2. Lily – Though many plants have lily in their name and aren’t actually lilies at all, here I’m talking about the true lilies (Lilium) – Asiatic or oriental lilies. Lilies are a perennial bulb that can be hardy to zone 4, depending on the variety. They come in many different varieties and colors. As cut flowers, their blooms last for over two weeks and they require less food than most cut flowers. In the Victorian language of flowers, each variety of lily had its own meaning but, in general, they symbolize majesty, honor, purity and beauty.

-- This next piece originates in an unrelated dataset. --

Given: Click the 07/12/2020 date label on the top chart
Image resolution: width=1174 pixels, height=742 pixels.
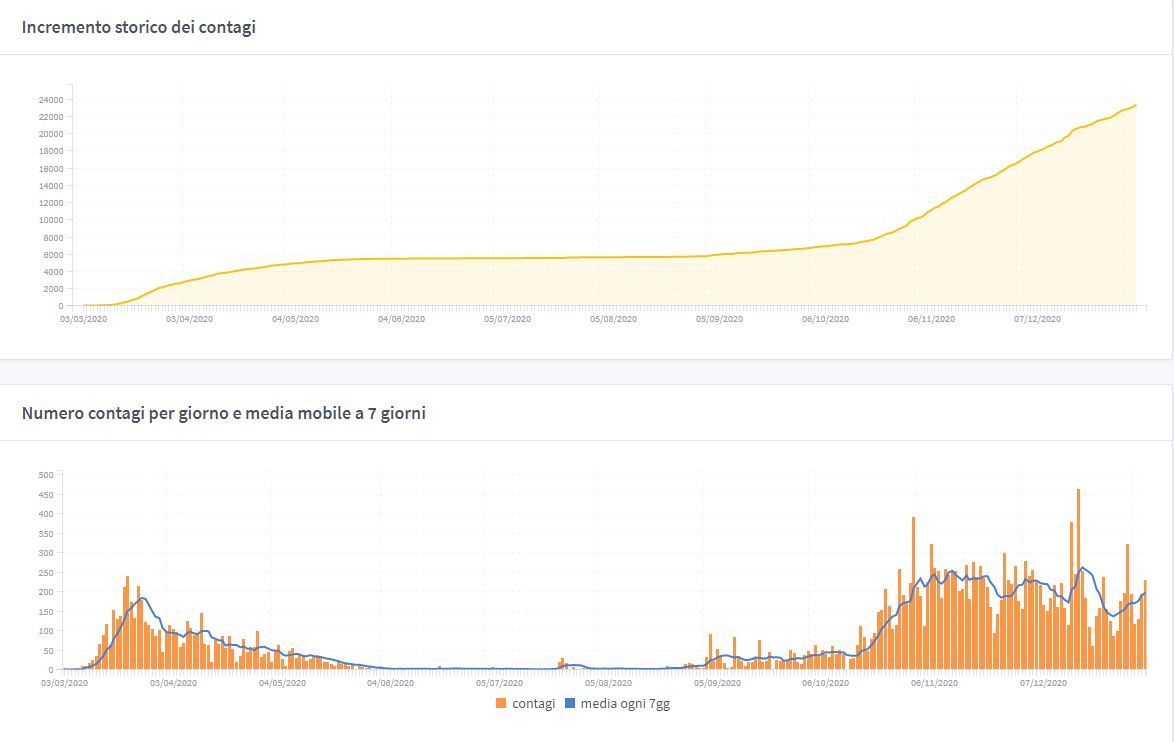Looking at the screenshot, I should click(1038, 320).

3. Coneflower – Echinacea, or coneflower, is a perennial hardy to zone 3, depending on variety. Today, there are hundreds of varieties available for the cutting garden. Flowers come in single form, semi-double and double with colors in purple, pink, white, yellow, orange, red and lime green. As cut flowers, they last a very long time and even after the flower petals fade and drop, the seed heads provide interest in dried floral arrangements. Coneflowers symbolize strength and health.
4. Sunflower – Most varieties of Helianthus, or sunflower, are annuals. In just one season, some varieties, like the Mammoth sunflower, can grow over 10 feet. Sunflowers can be one single stalk bearing one single stem, or a multi-stemmed plant bearing many flowers. The flower colors range in tones of yellow, orange and red. Sunflowers represent pride, admiration and appreciation.
5. Bells Of Ireland – Moluccella bells of Ireland are annuals with no connection to Ireland at all. They make a long lasting, unique addition to floral arrangements. Like allium, long after blooming, bells of Ireland can still look great in dry floral arrangements. Long before the Victorian language of flowers, this flower symbolized good luck for their green colored “flowers,” which is how they became associated with Ireland.
6. Zinnia – Zinnias are annuals that are easily sown directly in the garden without any special requirements. They perform best in full sun. Zinnia’s colorful, long lasting flowers and thick, strong stems make them great candidates for cut flowers. Zinnia represents lasting affection, remembrance and constancy.
7. Shasta Daisy – There is something always cheerful about daisies. Shasta daisies (Leucanthemum superbum) are no exception. The plant is a perennial in zones 4-8. Aside from being a little needy when it comes to water, Shasta daisies are very easy to grow, and look great in any floral arrangement. Daises symbolize loyalty, purity and innocence.
8. Dianthus – Carnations are the most commonly used flower for floral bouquets or arrangements. Carnations can last 2-3 weeks as cut flowers. The carnations you would buy at a floral shop are greenhouse grown hybrids, but the annual and perennial garden dianthus also make excellent cut flowers. Carnations symbolize love, fascination, and admiration.
9. Hydrangea – Panicle, bigleaf and smooth varieties of hydrangea make excellent large, dramatic cut flowers. Like allium and bells of Ireland, hydrangea flowers dry into long lasting, paper-like flower “skeletons” that can be keep in dry floral arrangements for years. Hydrangea flowers symbolize understanding and gratitude.
10. Rose – What would a cutting garden be without roses? Hybrid tea roses are florist quality roses, but can be a little finicky or high maintenance in the garden. Shrub roses, like the Easy Elegance series or Knockout series, make low maintenance roses with exquisite blooms for cutting. In the Victorian language of flowers, roses had specific meanings based on what color they were. However, the general symbolism of roses is love and passion.